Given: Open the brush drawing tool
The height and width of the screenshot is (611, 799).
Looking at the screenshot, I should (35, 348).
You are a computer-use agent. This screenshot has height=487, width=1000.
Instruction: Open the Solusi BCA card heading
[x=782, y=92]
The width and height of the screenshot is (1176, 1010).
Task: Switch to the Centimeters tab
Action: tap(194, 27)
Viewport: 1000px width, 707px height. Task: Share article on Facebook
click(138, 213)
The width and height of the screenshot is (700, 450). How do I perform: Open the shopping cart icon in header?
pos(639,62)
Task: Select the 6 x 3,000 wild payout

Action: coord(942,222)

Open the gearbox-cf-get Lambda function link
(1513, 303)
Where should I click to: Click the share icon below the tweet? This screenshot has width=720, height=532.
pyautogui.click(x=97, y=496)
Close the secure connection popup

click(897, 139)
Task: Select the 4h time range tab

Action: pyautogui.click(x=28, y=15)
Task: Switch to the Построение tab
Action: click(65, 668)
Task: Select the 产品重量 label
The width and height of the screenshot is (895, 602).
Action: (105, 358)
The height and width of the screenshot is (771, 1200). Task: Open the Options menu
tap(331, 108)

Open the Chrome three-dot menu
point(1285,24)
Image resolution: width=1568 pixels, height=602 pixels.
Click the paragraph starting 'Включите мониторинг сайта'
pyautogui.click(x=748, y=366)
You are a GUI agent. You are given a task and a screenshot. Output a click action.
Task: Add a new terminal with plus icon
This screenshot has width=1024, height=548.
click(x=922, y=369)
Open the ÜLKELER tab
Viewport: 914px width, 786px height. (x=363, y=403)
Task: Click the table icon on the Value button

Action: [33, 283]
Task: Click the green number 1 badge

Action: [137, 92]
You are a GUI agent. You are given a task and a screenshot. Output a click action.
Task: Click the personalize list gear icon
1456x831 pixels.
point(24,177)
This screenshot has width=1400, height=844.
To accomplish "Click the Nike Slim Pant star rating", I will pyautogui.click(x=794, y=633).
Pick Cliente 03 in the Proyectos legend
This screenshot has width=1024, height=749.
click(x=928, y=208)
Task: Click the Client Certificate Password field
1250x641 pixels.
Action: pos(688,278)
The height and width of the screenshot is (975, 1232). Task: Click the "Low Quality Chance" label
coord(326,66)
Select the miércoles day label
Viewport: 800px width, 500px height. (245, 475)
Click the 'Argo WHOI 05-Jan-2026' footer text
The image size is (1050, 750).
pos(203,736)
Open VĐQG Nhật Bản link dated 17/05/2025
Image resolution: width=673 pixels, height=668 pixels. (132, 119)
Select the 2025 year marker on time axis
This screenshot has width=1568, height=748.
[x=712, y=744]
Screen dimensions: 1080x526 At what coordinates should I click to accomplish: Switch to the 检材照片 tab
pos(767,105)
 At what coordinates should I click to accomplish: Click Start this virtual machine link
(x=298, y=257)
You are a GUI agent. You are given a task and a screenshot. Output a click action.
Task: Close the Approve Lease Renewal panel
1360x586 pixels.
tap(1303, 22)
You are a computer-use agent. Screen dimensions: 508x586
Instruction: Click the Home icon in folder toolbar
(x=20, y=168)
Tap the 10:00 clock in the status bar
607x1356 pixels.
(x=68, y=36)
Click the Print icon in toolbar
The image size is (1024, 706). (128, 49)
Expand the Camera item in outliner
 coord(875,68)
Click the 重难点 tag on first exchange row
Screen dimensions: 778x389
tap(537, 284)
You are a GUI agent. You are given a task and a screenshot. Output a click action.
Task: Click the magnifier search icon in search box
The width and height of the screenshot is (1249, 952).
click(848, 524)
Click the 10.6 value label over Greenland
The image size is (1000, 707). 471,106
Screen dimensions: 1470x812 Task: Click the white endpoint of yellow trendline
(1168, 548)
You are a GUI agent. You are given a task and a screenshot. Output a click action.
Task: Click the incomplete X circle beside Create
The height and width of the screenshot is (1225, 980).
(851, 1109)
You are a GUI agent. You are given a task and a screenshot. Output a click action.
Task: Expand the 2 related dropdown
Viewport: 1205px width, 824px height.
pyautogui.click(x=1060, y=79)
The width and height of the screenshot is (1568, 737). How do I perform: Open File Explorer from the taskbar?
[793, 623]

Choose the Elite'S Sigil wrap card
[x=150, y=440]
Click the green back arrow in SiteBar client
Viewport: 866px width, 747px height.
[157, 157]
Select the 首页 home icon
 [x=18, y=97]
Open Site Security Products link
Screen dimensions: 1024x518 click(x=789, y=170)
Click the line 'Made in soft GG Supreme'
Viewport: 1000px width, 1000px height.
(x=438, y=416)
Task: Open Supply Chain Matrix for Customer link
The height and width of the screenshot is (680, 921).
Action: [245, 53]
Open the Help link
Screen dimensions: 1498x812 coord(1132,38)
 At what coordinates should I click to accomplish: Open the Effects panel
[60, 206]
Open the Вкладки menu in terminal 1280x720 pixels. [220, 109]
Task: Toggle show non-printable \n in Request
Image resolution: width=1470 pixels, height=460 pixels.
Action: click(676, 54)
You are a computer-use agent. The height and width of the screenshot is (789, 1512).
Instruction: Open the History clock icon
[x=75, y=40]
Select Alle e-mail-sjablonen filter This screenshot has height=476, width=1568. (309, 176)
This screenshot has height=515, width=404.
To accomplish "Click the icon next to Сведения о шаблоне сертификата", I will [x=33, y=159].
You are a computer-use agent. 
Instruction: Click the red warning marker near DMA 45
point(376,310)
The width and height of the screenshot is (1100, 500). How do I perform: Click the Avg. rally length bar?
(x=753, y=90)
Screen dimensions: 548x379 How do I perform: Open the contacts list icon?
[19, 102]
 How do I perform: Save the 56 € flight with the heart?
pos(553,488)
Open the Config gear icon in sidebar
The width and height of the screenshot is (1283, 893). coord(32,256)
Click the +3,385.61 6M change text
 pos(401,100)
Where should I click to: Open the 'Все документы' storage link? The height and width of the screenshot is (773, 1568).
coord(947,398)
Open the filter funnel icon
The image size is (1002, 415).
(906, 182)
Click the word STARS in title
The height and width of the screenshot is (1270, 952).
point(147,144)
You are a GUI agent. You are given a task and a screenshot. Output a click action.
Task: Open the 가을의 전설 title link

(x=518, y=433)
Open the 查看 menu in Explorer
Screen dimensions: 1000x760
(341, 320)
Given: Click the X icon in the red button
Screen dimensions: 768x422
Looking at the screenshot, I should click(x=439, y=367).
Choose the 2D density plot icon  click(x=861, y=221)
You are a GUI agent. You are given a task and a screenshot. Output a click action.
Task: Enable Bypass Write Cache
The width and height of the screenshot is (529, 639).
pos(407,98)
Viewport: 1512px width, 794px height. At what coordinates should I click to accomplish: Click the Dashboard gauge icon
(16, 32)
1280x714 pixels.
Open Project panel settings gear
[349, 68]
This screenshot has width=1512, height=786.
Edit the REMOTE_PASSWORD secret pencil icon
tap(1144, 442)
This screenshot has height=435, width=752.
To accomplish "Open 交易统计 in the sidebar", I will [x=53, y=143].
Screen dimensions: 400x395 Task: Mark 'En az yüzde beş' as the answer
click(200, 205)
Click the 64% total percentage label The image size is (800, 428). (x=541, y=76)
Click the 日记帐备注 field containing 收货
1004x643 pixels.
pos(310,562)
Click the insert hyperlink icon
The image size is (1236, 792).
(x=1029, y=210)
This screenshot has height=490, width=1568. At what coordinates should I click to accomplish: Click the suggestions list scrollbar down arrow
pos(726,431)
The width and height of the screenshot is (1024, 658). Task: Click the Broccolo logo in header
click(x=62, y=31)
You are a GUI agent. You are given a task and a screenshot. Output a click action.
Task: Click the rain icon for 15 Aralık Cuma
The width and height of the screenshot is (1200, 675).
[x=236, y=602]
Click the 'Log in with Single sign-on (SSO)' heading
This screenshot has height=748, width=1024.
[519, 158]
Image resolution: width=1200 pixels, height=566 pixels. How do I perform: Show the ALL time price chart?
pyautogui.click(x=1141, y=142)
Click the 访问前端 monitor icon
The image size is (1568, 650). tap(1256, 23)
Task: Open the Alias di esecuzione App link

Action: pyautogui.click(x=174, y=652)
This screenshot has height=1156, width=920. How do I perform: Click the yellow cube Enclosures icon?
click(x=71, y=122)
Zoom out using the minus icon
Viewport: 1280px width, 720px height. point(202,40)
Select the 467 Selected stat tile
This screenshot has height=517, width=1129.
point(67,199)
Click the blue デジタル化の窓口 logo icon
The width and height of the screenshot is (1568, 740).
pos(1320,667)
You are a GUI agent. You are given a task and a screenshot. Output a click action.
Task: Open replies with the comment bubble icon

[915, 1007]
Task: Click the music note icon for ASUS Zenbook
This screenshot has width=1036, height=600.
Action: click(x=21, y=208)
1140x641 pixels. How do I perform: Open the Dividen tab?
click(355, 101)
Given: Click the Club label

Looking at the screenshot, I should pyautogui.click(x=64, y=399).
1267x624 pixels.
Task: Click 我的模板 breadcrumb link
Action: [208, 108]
============
*Problem*
Write out every line in the data that holds the string "computer".

*Solution for this task*
You are a computer-use agent. This screenshot has height=487, width=1000.
You are a computer-use agent. Screen dimensions: 508x586
You are a computer-use agent. The height and width of the screenshot is (789, 1512).
You are a computer-use agent. 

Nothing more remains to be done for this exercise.